BEGIN Data for processing

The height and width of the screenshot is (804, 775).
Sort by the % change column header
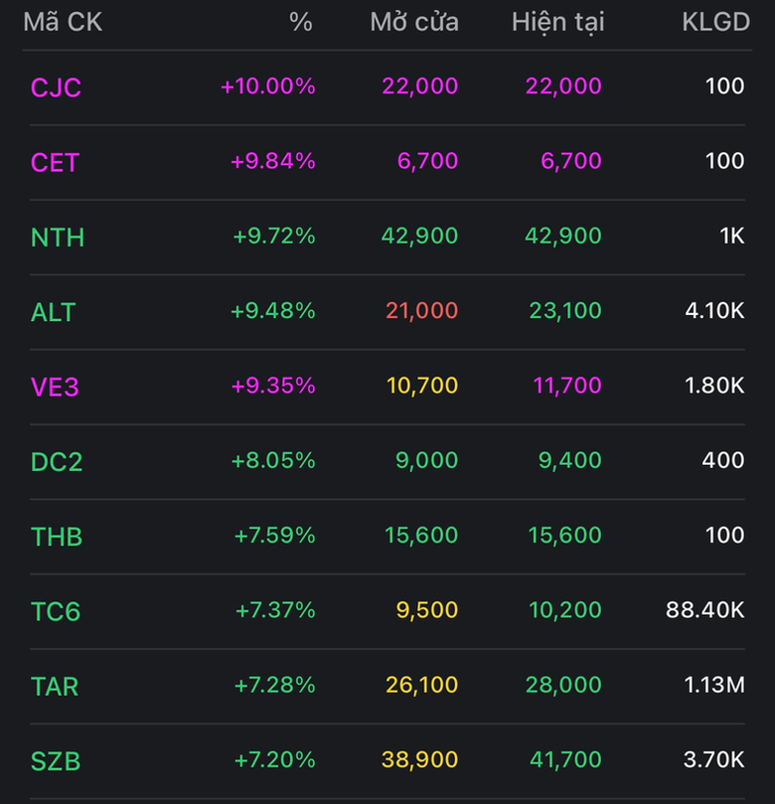301,22
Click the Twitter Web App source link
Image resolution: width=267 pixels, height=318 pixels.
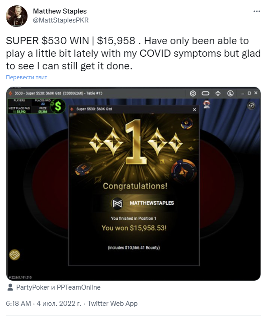point(112,304)
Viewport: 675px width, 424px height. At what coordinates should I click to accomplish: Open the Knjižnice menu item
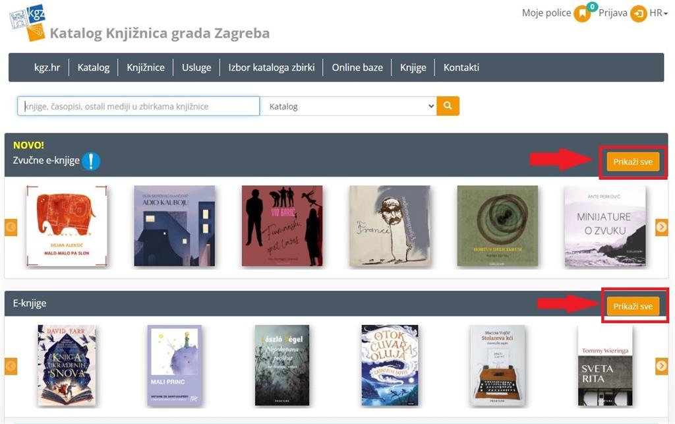(146, 67)
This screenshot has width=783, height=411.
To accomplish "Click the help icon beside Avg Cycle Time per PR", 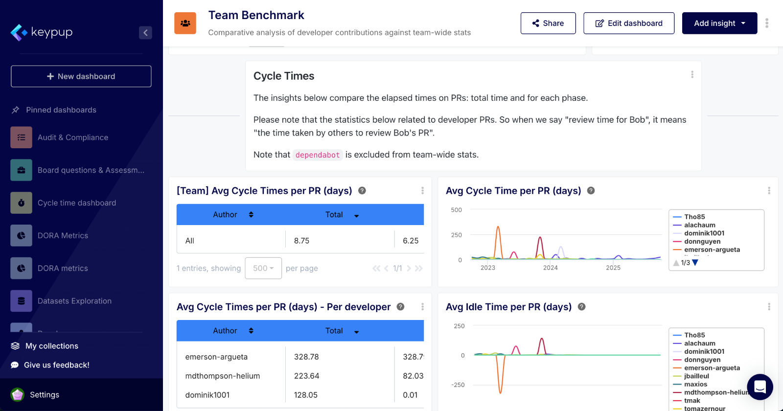I will click(x=591, y=191).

END Data for processing

» **What is expected**
Copy out, from the material above, each line in which the string "screenshot" is found.

» **Written response**
The height and width of the screenshot is (804, 775).
This screenshot has width=783, height=411.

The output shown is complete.